BEGIN DATA FOR PROCESSING

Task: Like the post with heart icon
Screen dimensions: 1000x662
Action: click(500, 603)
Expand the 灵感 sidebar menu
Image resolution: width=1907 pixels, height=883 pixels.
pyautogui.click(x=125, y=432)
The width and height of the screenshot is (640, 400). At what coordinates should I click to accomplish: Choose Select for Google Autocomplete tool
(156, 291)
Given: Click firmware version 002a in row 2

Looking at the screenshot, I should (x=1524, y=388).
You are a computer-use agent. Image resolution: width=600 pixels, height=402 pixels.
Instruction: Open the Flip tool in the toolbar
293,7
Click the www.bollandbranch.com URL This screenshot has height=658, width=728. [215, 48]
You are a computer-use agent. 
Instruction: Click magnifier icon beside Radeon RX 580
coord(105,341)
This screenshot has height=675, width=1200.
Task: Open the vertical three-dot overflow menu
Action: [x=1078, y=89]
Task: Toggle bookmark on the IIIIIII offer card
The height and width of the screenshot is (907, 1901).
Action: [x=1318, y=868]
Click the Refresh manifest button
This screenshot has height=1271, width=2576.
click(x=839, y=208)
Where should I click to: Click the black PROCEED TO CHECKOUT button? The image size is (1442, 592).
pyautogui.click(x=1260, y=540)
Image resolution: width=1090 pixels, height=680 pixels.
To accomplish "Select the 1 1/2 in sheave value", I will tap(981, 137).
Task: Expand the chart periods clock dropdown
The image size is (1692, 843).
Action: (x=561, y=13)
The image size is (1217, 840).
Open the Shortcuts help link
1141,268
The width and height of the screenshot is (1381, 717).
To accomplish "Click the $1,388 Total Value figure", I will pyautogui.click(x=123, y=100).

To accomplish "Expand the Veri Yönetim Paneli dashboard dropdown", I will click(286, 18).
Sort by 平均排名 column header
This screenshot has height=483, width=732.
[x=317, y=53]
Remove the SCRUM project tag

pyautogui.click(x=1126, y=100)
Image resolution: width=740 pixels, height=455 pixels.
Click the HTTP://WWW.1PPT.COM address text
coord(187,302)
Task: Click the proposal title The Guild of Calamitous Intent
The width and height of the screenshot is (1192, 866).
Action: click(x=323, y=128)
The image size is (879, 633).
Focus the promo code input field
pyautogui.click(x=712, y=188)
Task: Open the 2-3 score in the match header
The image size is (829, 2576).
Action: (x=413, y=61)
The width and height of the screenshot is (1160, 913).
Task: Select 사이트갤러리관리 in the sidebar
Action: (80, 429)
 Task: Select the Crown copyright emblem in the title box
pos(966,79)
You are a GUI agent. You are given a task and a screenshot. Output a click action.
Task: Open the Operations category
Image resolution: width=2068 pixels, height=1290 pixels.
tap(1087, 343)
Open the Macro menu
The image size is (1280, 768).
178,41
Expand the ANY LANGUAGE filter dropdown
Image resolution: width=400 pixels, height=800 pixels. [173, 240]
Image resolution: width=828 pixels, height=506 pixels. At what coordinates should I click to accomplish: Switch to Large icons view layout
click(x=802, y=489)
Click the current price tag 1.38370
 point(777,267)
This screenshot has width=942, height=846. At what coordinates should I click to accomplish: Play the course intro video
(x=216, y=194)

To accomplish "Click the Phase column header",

END DATA FOR PROCESSING

Copy the entries above exactly, leaving none out.

* ANSWER BOX *
Task: Like the post with heart icon
Screen dimensions: 1000x662
Action: click(500, 603)
Expand the 灵感 sidebar menu
Image resolution: width=1907 pixels, height=883 pixels.
pyautogui.click(x=125, y=432)
The width and height of the screenshot is (640, 400). At what coordinates should I click to accomplish: Choose Select for Google Autocomplete tool
(156, 291)
Given: Click firmware version 002a in row 2

Looking at the screenshot, I should (x=1524, y=388).
You are a computer-use agent. Image resolution: width=600 pixels, height=402 pixels.
Instruction: Open the Flip tool in the toolbar
293,7
Click the www.bollandbranch.com URL This screenshot has height=658, width=728. [215, 48]
You are a computer-use agent. 
Instruction: Click magnifier icon beside Radeon RX 580
coord(105,341)
This screenshot has height=675, width=1200.
Task: Open the vertical three-dot overflow menu
Action: [x=1078, y=89]
Task: Toggle bookmark on the IIIIIII offer card
The height and width of the screenshot is (907, 1901).
Action: [x=1318, y=868]
Click the Refresh manifest button
This screenshot has height=1271, width=2576.
click(x=839, y=208)
Where should I click to: Click the black PROCEED TO CHECKOUT button? The image size is (1442, 592).
pyautogui.click(x=1260, y=540)
Image resolution: width=1090 pixels, height=680 pixels.
To accomplish "Select the 1 1/2 in sheave value", I will tap(981, 137).
Task: Expand the chart periods clock dropdown
The image size is (1692, 843).
Action: (x=561, y=13)
The image size is (1217, 840).
Open the Shortcuts help link
1141,268
The width and height of the screenshot is (1381, 717).
To accomplish "Click the $1,388 Total Value figure", I will pyautogui.click(x=123, y=100).

To accomplish "Expand the Veri Yönetim Paneli dashboard dropdown", I will click(286, 18).
Sort by 平均排名 column header
This screenshot has height=483, width=732.
[x=317, y=53]
Remove the SCRUM project tag

pyautogui.click(x=1126, y=100)
Image resolution: width=740 pixels, height=455 pixels.
Click the HTTP://WWW.1PPT.COM address text
coord(187,302)
Task: Click the proposal title The Guild of Calamitous Intent
The width and height of the screenshot is (1192, 866).
Action: click(x=323, y=128)
The image size is (879, 633).
Focus the promo code input field
pyautogui.click(x=712, y=188)
Task: Open the 2-3 score in the match header
The image size is (829, 2576).
Action: (x=413, y=61)
The width and height of the screenshot is (1160, 913).
Task: Select 사이트갤러리관리 in the sidebar
Action: (80, 429)
 Task: Select the Crown copyright emblem in the title box
pos(966,79)
You are a GUI agent. You are given a task and a screenshot. Output a click action.
Task: Open the Operations category
Image resolution: width=2068 pixels, height=1290 pixels.
tap(1087, 343)
Open the Macro menu
The image size is (1280, 768).
178,41
Expand the ANY LANGUAGE filter dropdown
Image resolution: width=400 pixels, height=800 pixels. [173, 240]
Image resolution: width=828 pixels, height=506 pixels. At what coordinates should I click to accomplish: Switch to Large icons view layout
click(x=802, y=489)
Click the current price tag 1.38370
 point(777,267)
This screenshot has width=942, height=846. At what coordinates should I click to accomplish: Play the course intro video
(x=216, y=194)

To accomplish "Click the Phase column header",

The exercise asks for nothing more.